The Nazi Amelia Earhart - OZY | A Modern Media Company

The Nazi Amelia Earhart

The Nazi Amelia Earhart

By Eugene S. Robinson


Because sometimes you can judge a book by its cover.

By Eugene S. Robinson

Forget about the movies, TV documentaries, books, websites and rants all tilted toward the mythologizing of World War II. Forget them specifically because the mythos of those years shoots us well past remembering that these times were populated by real people making real decisions that still affect us in real ways today.

Case in point? The curious tale of Hanna Reitsch. Born in 1912, at a time when upward mobility for many women meant marrying well, Reitsch fully intended to become a doctor like her father. That was somehow derailed by what had been a side interest in aviation. A very nascent aviation, if you remember that the first international commercial flights didn’t start until 1919, and the famed American aviatrix Amelia Earhart didn’t start learning how to fly until 1921.

Many Germans feel guilty about the war. But they don’t explain the real guilt we share — that we lost.

Hanna Reitsch

But combining her medical ambitions with what was becoming an overwhelming interest in flight, Reitsch resolved to become a flying doctor, sort of an early version of Médecins Sans Frontières, and in 1932 started learning how to fly. A learning curve that saw her soon setting world records and coming to the not-so-surprising realization that medical school was the last thing she wanted to do. The priority? Anything with wings and an engine.

Flying “lets you see the world in a way that’s so different that it makes you think differently,” says World War 2 buff and amateur aviation enthusiast Lance Wong. And while in the sky, having earned a stunning series of air accolades that found Reitsch ultimately ensconced in the Luftwaffe in 1937, things on the ground were, indeed, pretty different. The Nuremberg Laws had been passed, and, while generating a significant kind of misery for Germany’s Jews, Hitler’s rearming in violation of the Versailles Treaty created no small amount of what, nowadays, we’d call momentum.

“We should all kneel down in reverence and prayer before the altar of the Fatherland,” said Reitsch in October of 1945, according to The New York Times. And indeed, her seemingly non-nuanced take on National Socialism and her cozy view of those in high places helped her not only get awarded an Iron Cross by Hitler himself in 1941, but also partake in a particularly stunning conversation with Heinrich Himmler, according to her memoir, The Sky My Kingdom: Memoirs of the Famous German World War II Test Pilot. In 1944, during the waning days of the war — her plans for German kamikaze flights had been developed and then shelved as ultimately a little too crazy, even for Hitler — Reitsch came across a booklet detailing the horrors of the gas chambers.

Bundesarchiv bild 183 b02092, hanna reitsch

She’s not waving.

Source CC

She confronted Himmler about what she felt was propaganda, and he asked her whether she believed it. “No, of course not.
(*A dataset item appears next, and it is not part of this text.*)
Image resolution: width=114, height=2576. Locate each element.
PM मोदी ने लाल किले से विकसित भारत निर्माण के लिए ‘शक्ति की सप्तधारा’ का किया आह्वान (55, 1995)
But you must do something to counter it. You can’t let them shoulder this onto Germany,” she advised. A heat-of-the-moment assessment, perhaps, in the face of much evidence to the contrary, but Reitsch’s take, and her subsequent 18 months being questioned by Allied forces, gave her ample opportunities to embrace the reality of what her Germany had become. Which culminated in a very personal way, with her father’s refusal to surrender to the Russians and the eventual murder-suicide by him of her mother, sister and all three of her sister’s children. 

“You have to understand that while many felt the war to be lost as early as 1943, there were many Germans who were still surprised at eventually having lost the war,” says M.G. Sheftall, technical adviser on the History Channel series Dogfights and author of Blossoms in the Wind: Human Legacies of the Kamikaze. “And Reitsch’s memories probably had little to do with the moral arc of death camps.”

But because travel is, in fact, so broadening, Reitsch’s postwar travels to India and ultimately Africa to teach and start up flight schools seemed, at least for a time, to have opened up her horizons. Most notably in the raised-eyebrow rumor-mongering of the exact nature of her relationship with Ghana’s first prime minister and president, Kwame Nkrumah, as laid out by Jean Allman, African history professor at Washington University in St. Louis, in a 2013 paper titled Phantoms of the Archive: Kwame Nkrumah, a Nazi Pilot Named Hanna, and the Contingencies of Postcolonial History-Writing. This, and the endless awards for flying, was now part of both the legend and legacy of Reitsch.

A legacy that halted in 1979, perhaps as a suicide fueled by a cyanide pill Hitler gave her years before, and definitely as a heart attack (no autopsy was done), with an uneasy interview left for journalist Ron Laytner to publish in the Deseret News. In it she claimed she wasn’t ashamed of having supported National Socialism, and remarked how it was impossible to find anyone who voted for Hitler in Germany today: “Many Germans feel guilty about the war. But they don’t explain the real guilt we share — that we lost.”